Among structurally colored animals, jewel beetles are particularly notable. Their metallic luster is produced by a multilayer reflector just beneath the elytron, where alternating cuticular layers with slightly different refractive indices act as natural dielectric mirrors. However, when modeled as a simple periodic stack, the calculated reflectance was surprisingly low. This is because the topmost layer exhibits a lower refractive index, introducing a π-phase inversion in the light reflected at the air–cuticle interface. This phase inversion destructively interferes with the light reflected from deeper layers, thereby reducing the overall brightness.
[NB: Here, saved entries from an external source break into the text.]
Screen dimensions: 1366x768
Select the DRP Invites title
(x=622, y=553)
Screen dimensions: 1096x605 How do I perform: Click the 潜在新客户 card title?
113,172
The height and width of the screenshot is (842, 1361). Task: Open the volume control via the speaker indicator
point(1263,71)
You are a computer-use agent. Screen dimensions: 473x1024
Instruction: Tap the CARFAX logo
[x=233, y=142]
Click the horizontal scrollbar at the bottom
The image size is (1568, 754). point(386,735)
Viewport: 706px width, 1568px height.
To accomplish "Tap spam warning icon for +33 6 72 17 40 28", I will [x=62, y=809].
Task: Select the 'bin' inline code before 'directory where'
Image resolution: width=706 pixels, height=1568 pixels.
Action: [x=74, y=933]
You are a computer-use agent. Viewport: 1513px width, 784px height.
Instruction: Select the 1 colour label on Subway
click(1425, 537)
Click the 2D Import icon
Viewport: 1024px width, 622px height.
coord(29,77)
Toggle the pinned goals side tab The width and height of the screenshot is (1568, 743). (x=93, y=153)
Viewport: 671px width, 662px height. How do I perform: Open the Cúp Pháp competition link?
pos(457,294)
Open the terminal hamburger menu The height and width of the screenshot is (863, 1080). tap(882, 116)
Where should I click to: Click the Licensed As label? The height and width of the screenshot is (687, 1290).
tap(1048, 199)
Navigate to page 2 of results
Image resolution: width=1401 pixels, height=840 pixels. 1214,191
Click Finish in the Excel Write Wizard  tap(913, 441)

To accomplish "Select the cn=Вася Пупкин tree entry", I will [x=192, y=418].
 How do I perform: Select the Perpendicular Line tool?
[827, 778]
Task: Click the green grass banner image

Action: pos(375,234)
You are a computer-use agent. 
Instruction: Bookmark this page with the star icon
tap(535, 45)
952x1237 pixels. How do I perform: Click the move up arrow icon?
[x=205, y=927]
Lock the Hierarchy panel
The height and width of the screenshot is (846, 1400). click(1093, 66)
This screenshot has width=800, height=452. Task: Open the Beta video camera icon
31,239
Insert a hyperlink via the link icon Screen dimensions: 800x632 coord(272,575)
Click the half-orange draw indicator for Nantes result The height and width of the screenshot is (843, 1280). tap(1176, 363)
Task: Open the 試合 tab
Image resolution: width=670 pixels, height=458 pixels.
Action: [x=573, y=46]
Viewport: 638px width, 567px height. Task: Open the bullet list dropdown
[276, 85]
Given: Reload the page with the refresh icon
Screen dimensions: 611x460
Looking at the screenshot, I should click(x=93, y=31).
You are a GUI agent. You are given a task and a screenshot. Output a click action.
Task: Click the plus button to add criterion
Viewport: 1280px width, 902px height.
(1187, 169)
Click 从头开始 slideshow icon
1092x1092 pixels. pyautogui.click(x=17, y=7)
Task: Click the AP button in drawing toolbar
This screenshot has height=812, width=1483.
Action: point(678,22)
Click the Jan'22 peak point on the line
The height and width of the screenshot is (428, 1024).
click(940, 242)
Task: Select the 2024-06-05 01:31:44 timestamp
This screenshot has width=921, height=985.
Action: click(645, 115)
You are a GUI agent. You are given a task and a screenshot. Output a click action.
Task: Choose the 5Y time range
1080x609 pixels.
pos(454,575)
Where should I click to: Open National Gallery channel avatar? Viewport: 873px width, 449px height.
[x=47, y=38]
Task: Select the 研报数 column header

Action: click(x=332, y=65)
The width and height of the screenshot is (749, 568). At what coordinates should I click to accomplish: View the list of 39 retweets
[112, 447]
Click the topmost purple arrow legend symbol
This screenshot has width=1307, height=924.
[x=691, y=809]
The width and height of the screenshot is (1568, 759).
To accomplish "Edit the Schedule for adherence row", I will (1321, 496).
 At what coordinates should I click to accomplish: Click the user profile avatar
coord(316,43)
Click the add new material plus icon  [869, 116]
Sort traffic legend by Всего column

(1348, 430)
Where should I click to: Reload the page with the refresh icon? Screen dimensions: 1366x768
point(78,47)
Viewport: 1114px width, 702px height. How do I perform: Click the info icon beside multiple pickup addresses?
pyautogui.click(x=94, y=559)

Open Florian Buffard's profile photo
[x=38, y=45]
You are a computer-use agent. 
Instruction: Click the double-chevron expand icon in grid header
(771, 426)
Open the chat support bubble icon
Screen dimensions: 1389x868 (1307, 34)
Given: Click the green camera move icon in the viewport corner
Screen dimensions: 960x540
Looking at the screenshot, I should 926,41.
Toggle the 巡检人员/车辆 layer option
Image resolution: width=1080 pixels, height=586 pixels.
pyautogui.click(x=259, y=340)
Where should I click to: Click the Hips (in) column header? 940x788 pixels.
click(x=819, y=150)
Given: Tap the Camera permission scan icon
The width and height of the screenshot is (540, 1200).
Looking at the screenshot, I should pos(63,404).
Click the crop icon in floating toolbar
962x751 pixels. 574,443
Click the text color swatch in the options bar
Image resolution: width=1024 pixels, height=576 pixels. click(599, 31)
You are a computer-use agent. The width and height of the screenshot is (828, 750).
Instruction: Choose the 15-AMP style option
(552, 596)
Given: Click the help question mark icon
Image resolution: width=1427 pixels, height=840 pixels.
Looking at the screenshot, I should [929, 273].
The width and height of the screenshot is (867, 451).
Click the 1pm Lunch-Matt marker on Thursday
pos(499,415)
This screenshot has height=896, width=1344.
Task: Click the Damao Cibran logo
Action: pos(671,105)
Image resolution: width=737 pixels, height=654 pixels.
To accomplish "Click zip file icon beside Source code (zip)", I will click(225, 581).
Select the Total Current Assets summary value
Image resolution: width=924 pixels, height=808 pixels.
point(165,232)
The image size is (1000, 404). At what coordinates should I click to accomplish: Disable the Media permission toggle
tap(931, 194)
To resolve this discrepancy, we examined two jewel beetle species, Chrysochroa rajah thailandica and Chrysochroa fulminans, using high-resolution transmission electron microscopy and optical measurements. Our investigation revealed that both species utilize a subtle yet highly effective phase-adjusting mechanism. They modify the thicknesses of the surface layers to compensate for surface phase inversion and recover constructive interference throughout the multilayer system.
In C. rajah, the first low-index layer is notably thicker than the inner layers, which introduces an additional optical path that almost cancels the surface phase shift. In C. fulminans, the adjustment shared by the first and second layers (one low-index and one high-index) indicates that different structural strategies can achieve the same optical optimization.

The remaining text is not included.